Material provided:
Segment Open

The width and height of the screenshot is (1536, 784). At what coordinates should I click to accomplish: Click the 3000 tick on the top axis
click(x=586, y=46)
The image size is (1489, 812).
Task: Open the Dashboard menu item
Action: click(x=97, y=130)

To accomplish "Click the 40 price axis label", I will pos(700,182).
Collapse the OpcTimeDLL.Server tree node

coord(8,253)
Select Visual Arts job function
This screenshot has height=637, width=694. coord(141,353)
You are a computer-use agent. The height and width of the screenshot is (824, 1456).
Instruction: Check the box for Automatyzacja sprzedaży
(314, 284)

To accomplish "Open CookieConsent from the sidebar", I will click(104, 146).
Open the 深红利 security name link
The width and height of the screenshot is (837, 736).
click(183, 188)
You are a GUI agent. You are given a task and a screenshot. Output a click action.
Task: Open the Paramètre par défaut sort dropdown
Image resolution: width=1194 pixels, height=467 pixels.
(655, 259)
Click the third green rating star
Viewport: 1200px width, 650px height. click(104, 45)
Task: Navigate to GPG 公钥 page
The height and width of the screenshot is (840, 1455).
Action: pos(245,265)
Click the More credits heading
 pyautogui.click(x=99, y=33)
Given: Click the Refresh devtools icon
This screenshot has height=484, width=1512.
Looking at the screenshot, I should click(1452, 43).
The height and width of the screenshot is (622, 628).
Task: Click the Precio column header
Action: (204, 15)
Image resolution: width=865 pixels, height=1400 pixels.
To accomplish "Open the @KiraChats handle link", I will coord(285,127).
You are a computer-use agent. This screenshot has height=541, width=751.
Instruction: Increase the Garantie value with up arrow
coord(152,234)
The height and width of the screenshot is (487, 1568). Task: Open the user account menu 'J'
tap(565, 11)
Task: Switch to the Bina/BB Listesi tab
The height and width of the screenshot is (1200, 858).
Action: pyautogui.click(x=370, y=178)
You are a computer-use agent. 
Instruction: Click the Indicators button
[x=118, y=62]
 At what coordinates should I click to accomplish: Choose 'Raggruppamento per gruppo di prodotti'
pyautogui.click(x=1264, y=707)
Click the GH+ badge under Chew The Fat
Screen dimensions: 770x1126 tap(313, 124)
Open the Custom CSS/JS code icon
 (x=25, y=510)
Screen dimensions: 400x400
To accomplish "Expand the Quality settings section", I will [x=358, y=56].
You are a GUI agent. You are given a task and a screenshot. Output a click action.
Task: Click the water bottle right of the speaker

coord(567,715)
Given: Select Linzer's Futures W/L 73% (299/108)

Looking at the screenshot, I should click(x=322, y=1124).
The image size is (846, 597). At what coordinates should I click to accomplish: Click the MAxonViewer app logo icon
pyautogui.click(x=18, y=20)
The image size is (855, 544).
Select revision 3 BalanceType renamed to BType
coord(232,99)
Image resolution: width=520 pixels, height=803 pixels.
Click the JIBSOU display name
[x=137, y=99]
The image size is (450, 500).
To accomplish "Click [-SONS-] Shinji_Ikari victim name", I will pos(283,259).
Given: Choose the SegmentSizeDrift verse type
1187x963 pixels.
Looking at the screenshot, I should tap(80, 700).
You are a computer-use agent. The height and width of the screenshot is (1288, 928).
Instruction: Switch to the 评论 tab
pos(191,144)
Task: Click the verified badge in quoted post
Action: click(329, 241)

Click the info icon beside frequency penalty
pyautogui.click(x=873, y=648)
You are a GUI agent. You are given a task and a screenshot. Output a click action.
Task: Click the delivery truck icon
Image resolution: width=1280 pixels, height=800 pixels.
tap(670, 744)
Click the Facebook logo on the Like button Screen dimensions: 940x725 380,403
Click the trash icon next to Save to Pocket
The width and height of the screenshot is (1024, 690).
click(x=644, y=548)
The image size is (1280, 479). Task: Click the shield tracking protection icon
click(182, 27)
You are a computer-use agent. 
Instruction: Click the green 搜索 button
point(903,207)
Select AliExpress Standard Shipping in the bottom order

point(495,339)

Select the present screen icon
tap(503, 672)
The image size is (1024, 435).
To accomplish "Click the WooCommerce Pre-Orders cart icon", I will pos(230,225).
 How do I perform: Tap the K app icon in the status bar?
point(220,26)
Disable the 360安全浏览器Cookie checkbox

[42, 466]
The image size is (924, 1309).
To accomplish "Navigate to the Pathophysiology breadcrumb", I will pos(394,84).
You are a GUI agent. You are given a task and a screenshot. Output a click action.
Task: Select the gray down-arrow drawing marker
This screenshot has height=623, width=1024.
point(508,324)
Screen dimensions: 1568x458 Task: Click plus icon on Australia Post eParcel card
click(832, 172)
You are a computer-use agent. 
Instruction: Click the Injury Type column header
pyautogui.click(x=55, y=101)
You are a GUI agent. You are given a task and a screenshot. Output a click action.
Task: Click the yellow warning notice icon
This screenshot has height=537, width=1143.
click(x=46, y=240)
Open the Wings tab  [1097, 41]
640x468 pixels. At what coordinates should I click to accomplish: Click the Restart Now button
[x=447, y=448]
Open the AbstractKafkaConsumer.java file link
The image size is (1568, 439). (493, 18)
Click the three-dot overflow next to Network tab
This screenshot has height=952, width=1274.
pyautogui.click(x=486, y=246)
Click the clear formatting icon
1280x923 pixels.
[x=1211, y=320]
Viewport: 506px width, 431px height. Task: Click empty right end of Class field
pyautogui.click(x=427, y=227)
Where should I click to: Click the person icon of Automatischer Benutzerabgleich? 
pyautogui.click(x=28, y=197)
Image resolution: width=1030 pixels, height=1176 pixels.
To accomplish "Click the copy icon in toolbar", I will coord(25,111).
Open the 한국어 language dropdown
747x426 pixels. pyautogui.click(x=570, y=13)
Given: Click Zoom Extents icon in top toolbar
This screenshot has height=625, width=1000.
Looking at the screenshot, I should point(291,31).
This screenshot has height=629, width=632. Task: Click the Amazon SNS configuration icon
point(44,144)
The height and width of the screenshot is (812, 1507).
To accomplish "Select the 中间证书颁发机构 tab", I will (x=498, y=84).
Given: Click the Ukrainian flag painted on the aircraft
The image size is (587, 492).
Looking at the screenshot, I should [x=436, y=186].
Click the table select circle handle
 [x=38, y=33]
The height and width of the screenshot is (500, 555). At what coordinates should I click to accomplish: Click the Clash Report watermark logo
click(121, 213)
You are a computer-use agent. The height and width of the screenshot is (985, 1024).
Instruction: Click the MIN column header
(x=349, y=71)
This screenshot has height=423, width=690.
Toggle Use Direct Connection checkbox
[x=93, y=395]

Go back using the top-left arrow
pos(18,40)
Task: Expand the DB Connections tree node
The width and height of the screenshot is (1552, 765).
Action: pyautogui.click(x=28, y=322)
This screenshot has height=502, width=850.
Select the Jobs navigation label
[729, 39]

Segment Closed

Please give back all of the records exactly as written.

The width and height of the screenshot is (1536, 784). At what coordinates should I click to accomplish: Click the 3000 tick on the top axis
click(x=586, y=46)
The image size is (1489, 812).
Task: Open the Dashboard menu item
Action: click(x=97, y=130)

To accomplish "Click the 40 price axis label", I will pos(700,182).
Collapse the OpcTimeDLL.Server tree node

coord(8,253)
Select Visual Arts job function
This screenshot has height=637, width=694. coord(141,353)
You are a computer-use agent. The height and width of the screenshot is (824, 1456).
Instruction: Check the box for Automatyzacja sprzedaży
(314, 284)

To accomplish "Open CookieConsent from the sidebar", I will click(104, 146).
Open the 深红利 security name link
The width and height of the screenshot is (837, 736).
click(183, 188)
You are a GUI agent. You are given a task and a screenshot. Output a click action.
Task: Open the Paramètre par défaut sort dropdown
Image resolution: width=1194 pixels, height=467 pixels.
(655, 259)
Click the third green rating star
Viewport: 1200px width, 650px height. click(104, 45)
Task: Navigate to GPG 公钥 page
The height and width of the screenshot is (840, 1455).
Action: pos(245,265)
Click the More credits heading
 pyautogui.click(x=99, y=33)
Given: Click the Refresh devtools icon
This screenshot has height=484, width=1512.
Looking at the screenshot, I should click(1452, 43).
The height and width of the screenshot is (622, 628).
Task: Click the Precio column header
Action: (204, 15)
Image resolution: width=865 pixels, height=1400 pixels.
To accomplish "Open the @KiraChats handle link", I will coord(285,127).
You are a computer-use agent. This screenshot has height=541, width=751.
Instruction: Increase the Garantie value with up arrow
coord(152,234)
The height and width of the screenshot is (487, 1568). Task: Open the user account menu 'J'
tap(565, 11)
Task: Switch to the Bina/BB Listesi tab
The height and width of the screenshot is (1200, 858).
Action: pyautogui.click(x=370, y=178)
You are a computer-use agent. 
Instruction: Click the Indicators button
[x=118, y=62]
 At what coordinates should I click to accomplish: Choose 'Raggruppamento per gruppo di prodotti'
pyautogui.click(x=1264, y=707)
Click the GH+ badge under Chew The Fat
Screen dimensions: 770x1126 tap(313, 124)
Open the Custom CSS/JS code icon
 (x=25, y=510)
Screen dimensions: 400x400
To accomplish "Expand the Quality settings section", I will [x=358, y=56].
You are a GUI agent. You are given a task and a screenshot. Output a click action.
Task: Click the water bottle right of the speaker

coord(567,715)
Given: Select Linzer's Futures W/L 73% (299/108)

Looking at the screenshot, I should click(x=322, y=1124).
The image size is (846, 597). At what coordinates should I click to accomplish: Click the MAxonViewer app logo icon
pyautogui.click(x=18, y=20)
The image size is (855, 544).
Select revision 3 BalanceType renamed to BType
coord(232,99)
Image resolution: width=520 pixels, height=803 pixels.
Click the JIBSOU display name
[x=137, y=99]
The image size is (450, 500).
To accomplish "Click [-SONS-] Shinji_Ikari victim name", I will pos(283,259).
Given: Choose the SegmentSizeDrift verse type
1187x963 pixels.
Looking at the screenshot, I should tap(80, 700).
You are a computer-use agent. The height and width of the screenshot is (1288, 928).
Instruction: Switch to the 评论 tab
pos(191,144)
Task: Click the verified badge in quoted post
Action: click(329, 241)

Click the info icon beside frequency penalty
pyautogui.click(x=873, y=648)
You are a GUI agent. You are given a task and a screenshot. Output a click action.
Task: Click the delivery truck icon
Image resolution: width=1280 pixels, height=800 pixels.
tap(670, 744)
Click the Facebook logo on the Like button Screen dimensions: 940x725 380,403
Click the trash icon next to Save to Pocket
The width and height of the screenshot is (1024, 690).
click(x=644, y=548)
The image size is (1280, 479). Task: Click the shield tracking protection icon
click(182, 27)
You are a computer-use agent. 
Instruction: Click the green 搜索 button
point(903,207)
Select AliExpress Standard Shipping in the bottom order

point(495,339)

Select the present screen icon
tap(503, 672)
The image size is (1024, 435).
To accomplish "Click the WooCommerce Pre-Orders cart icon", I will pos(230,225).
 How do I perform: Tap the K app icon in the status bar?
point(220,26)
Disable the 360安全浏览器Cookie checkbox

[42, 466]
The image size is (924, 1309).
To accomplish "Navigate to the Pathophysiology breadcrumb", I will pos(394,84).
You are a GUI agent. You are given a task and a screenshot. Output a click action.
Task: Select the gray down-arrow drawing marker
This screenshot has height=623, width=1024.
point(508,324)
Screen dimensions: 1568x458 Task: Click plus icon on Australia Post eParcel card
click(832, 172)
You are a computer-use agent. 
Instruction: Click the Injury Type column header
pyautogui.click(x=55, y=101)
You are a GUI agent. You are given a task and a screenshot. Output a click action.
Task: Click the yellow warning notice icon
This screenshot has height=537, width=1143.
click(x=46, y=240)
Open the Wings tab  [1097, 41]
640x468 pixels. At what coordinates should I click to accomplish: Click the Restart Now button
[x=447, y=448]
Open the AbstractKafkaConsumer.java file link
The image size is (1568, 439). (493, 18)
Click the three-dot overflow next to Network tab
This screenshot has height=952, width=1274.
pyautogui.click(x=486, y=246)
Click the clear formatting icon
1280x923 pixels.
[x=1211, y=320]
Viewport: 506px width, 431px height. Task: Click empty right end of Class field
pyautogui.click(x=427, y=227)
Where should I click to: Click the person icon of Automatischer Benutzerabgleich? 
pyautogui.click(x=28, y=197)
Image resolution: width=1030 pixels, height=1176 pixels.
To accomplish "Click the copy icon in toolbar", I will coord(25,111).
Open the 한국어 language dropdown
747x426 pixels. pyautogui.click(x=570, y=13)
Given: Click Zoom Extents icon in top toolbar
This screenshot has height=625, width=1000.
Looking at the screenshot, I should point(291,31).
This screenshot has height=629, width=632. Task: Click the Amazon SNS configuration icon
point(44,144)
The height and width of the screenshot is (812, 1507).
To accomplish "Select the 中间证书颁发机构 tab", I will (x=498, y=84).
Given: Click the Ukrainian flag painted on the aircraft
The image size is (587, 492).
Looking at the screenshot, I should [x=436, y=186].
Click the table select circle handle
 [x=38, y=33]
The height and width of the screenshot is (500, 555). At what coordinates should I click to accomplish: Click the Clash Report watermark logo
click(121, 213)
You are a computer-use agent. The height and width of the screenshot is (985, 1024).
Instruction: Click the MIN column header
(x=349, y=71)
This screenshot has height=423, width=690.
Toggle Use Direct Connection checkbox
[x=93, y=395]

Go back using the top-left arrow
pos(18,40)
Task: Expand the DB Connections tree node
The width and height of the screenshot is (1552, 765).
Action: pyautogui.click(x=28, y=322)
This screenshot has height=502, width=850.
Select the Jobs navigation label
[729, 39]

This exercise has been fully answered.